L' « East End Juvenile Mission » était donc arrivée, sous ce contrôle absolu, à la position qu'elle avait au moment de l'arbitrage et personne ne contestera, en observant les faits rétrospectivement, que son succès était dû pour la plus grande part à un contrôle de ce genre ; car l'initiative de Barnardo avait laissé son empreinte à chaque pas. Cependant, bien que cette autorité fut essentielle aux premiers développements, le jour approchait où elle aurait pu devenir une pierre d'achoppement.

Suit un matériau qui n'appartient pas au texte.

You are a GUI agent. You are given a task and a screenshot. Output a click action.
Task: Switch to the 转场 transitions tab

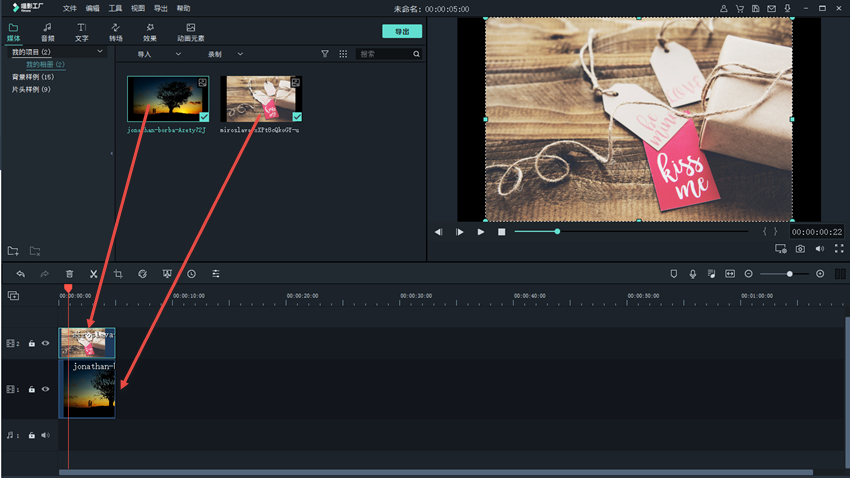click(x=115, y=32)
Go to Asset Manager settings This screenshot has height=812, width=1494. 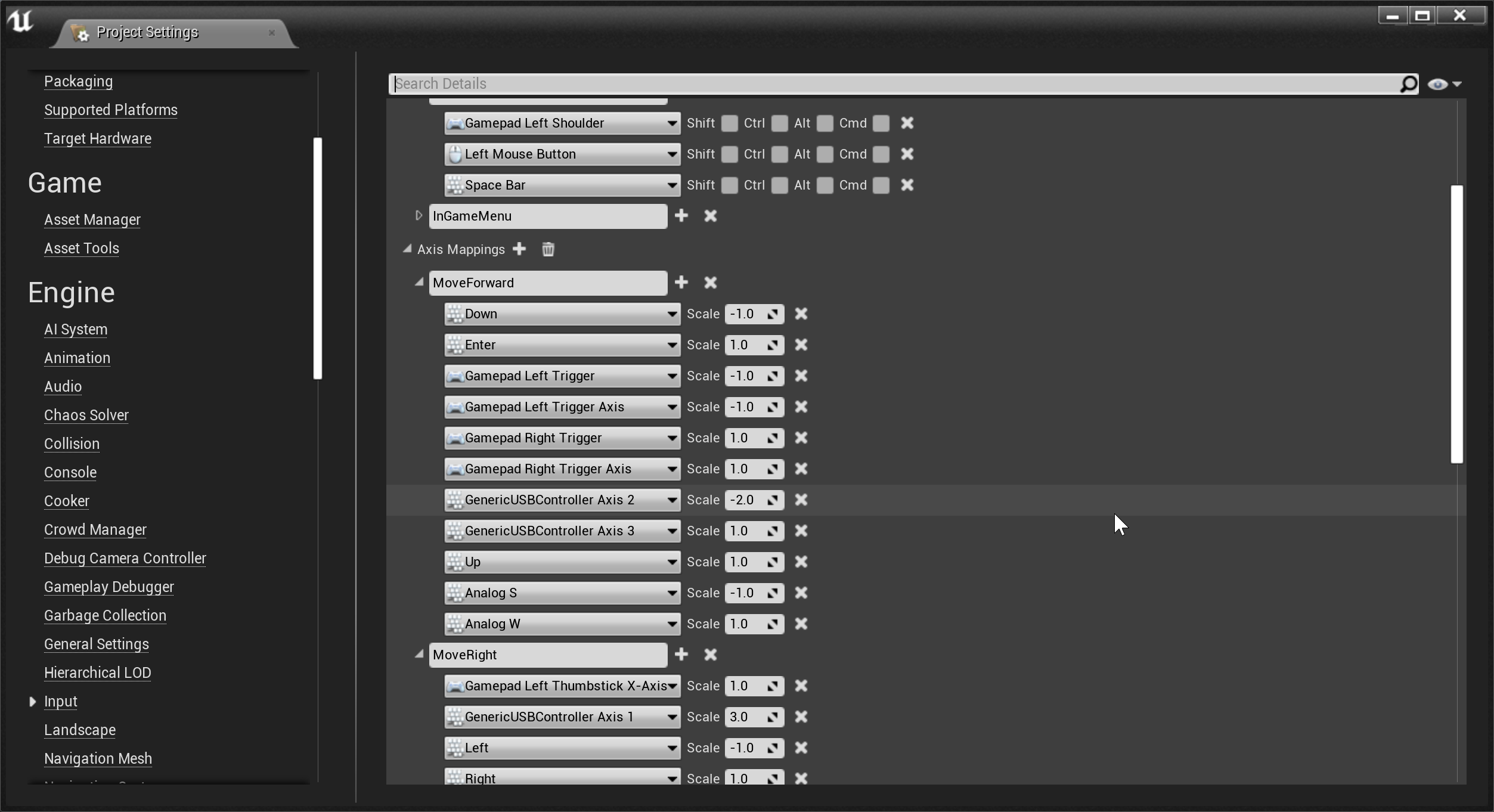coord(92,219)
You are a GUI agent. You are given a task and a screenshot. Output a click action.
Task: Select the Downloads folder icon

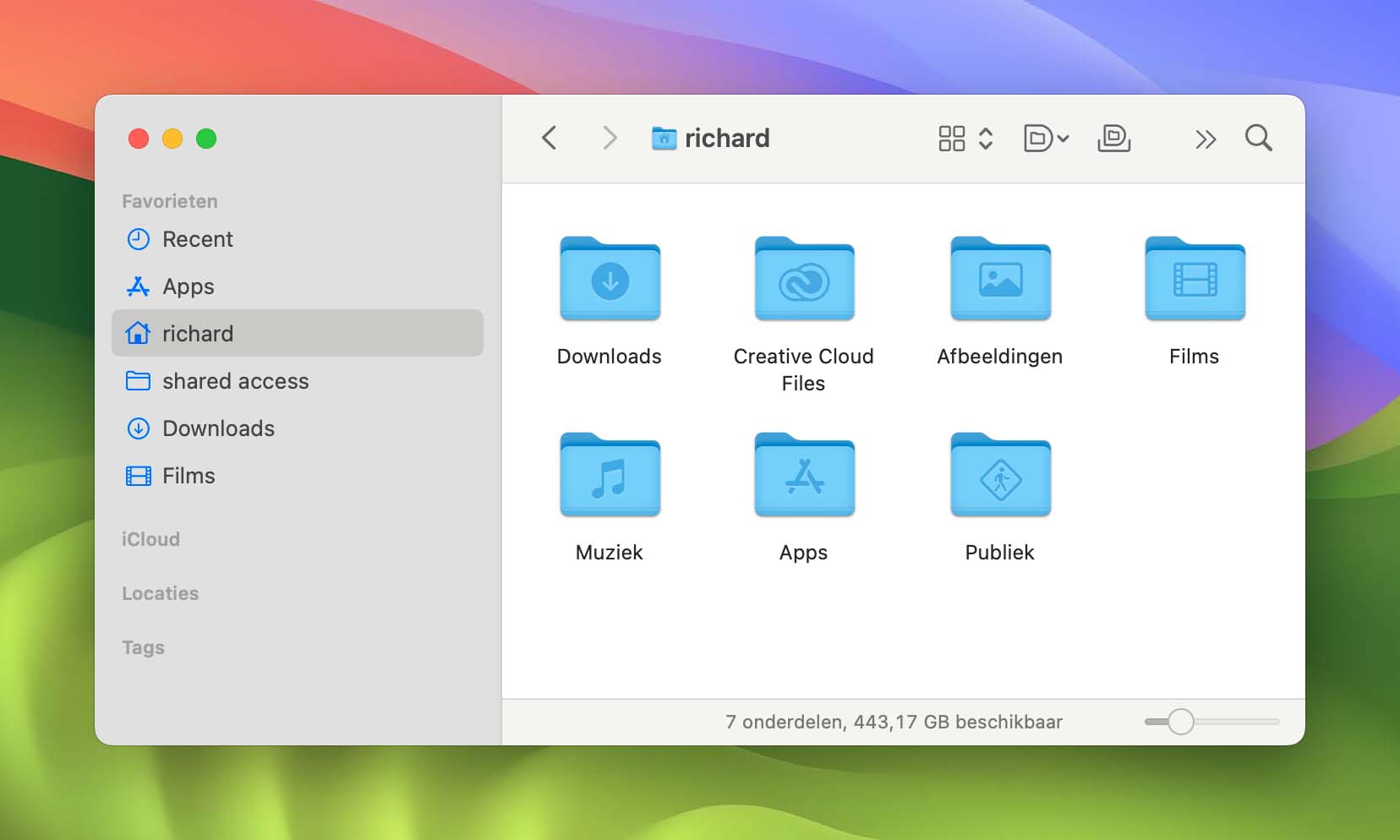tap(609, 281)
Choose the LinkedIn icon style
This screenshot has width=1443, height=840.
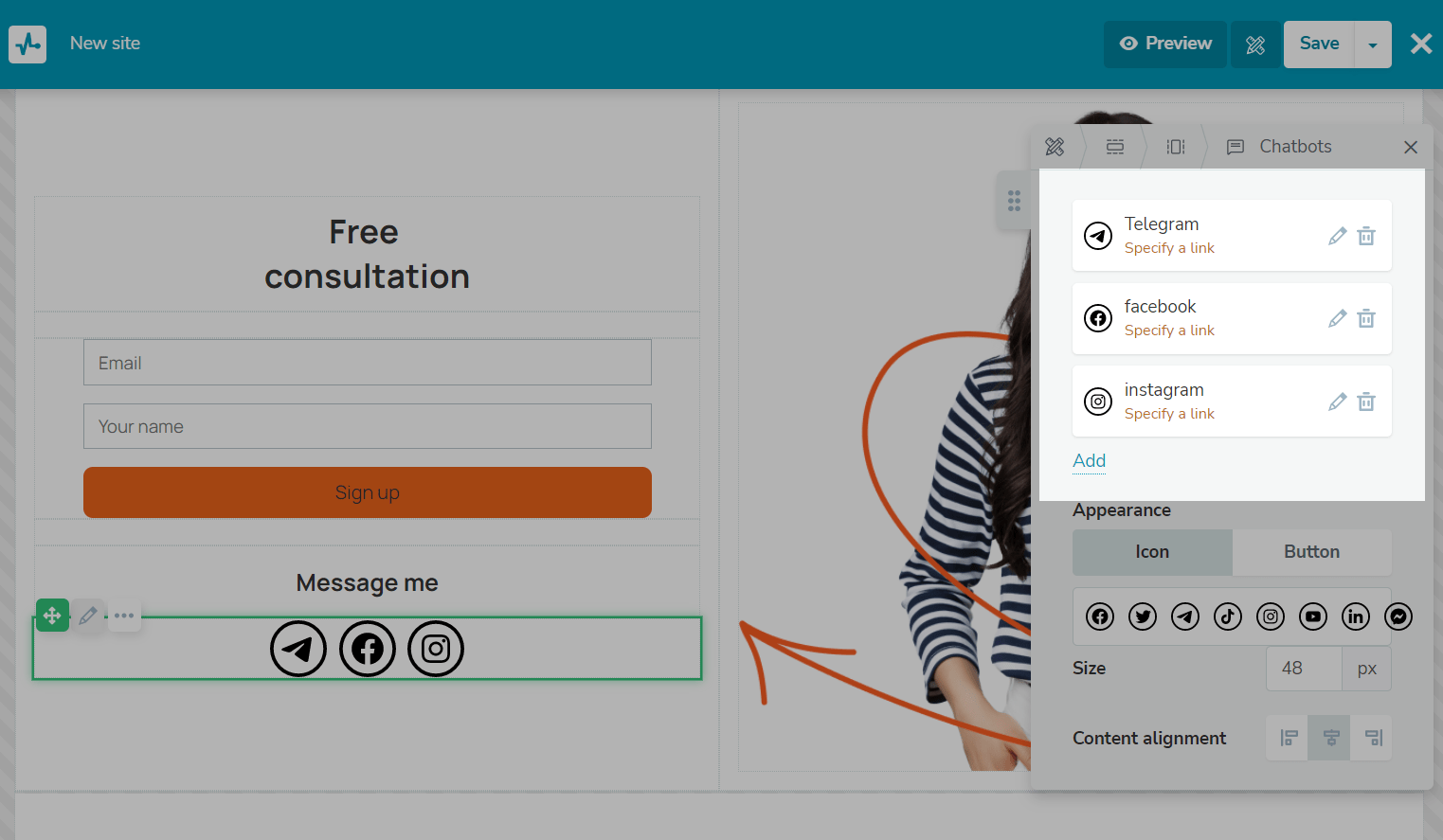click(x=1356, y=617)
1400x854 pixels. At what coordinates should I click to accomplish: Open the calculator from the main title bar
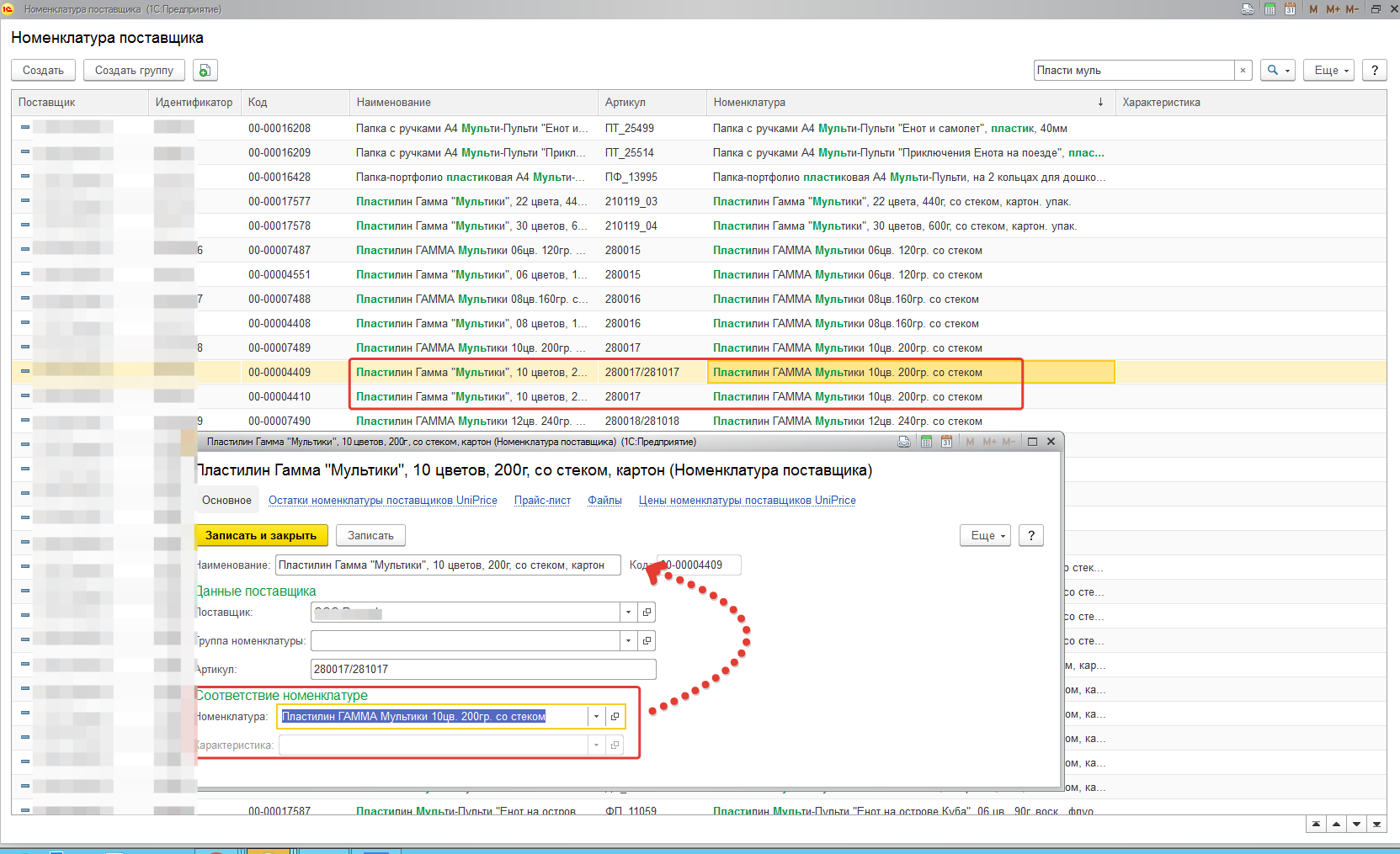click(1269, 9)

Car tout homme, quelque grand que soient ses talents, parvient un jour à un point où il ne peut porter seul un fardeau plus lourd ; et en 1877, Barnardo avait presque atteint ce point-là. C'est pourquoi le Tribunal d'Arbitrage, en recommandant la nomination d'un Comité pour collaborer à la direction des « Homes », répondit par avance à un besoin vital. Déjà, les arbitres reconnaissaient tellement l'utilité publique de la Mission, qu'il faudrait, disaient-ils, assurer sa continuité comme Institution nationale, et cette continuité était impossible tant qu'elle resterait sous un contrôle personnel ; que se passerait-il si le Docteur était frappé par une maladie ou même par la mort ? C'est pourquoi cette recommandation de former un Comité pour assister le Directeur dans sa tâche, avait une valeur réelle, et les grands hommages accordés à la Mission par les arbitres, rendirent plus aisé, sans aucun doute, l'enrôlement d'hommes dont l'influence devait être très grande.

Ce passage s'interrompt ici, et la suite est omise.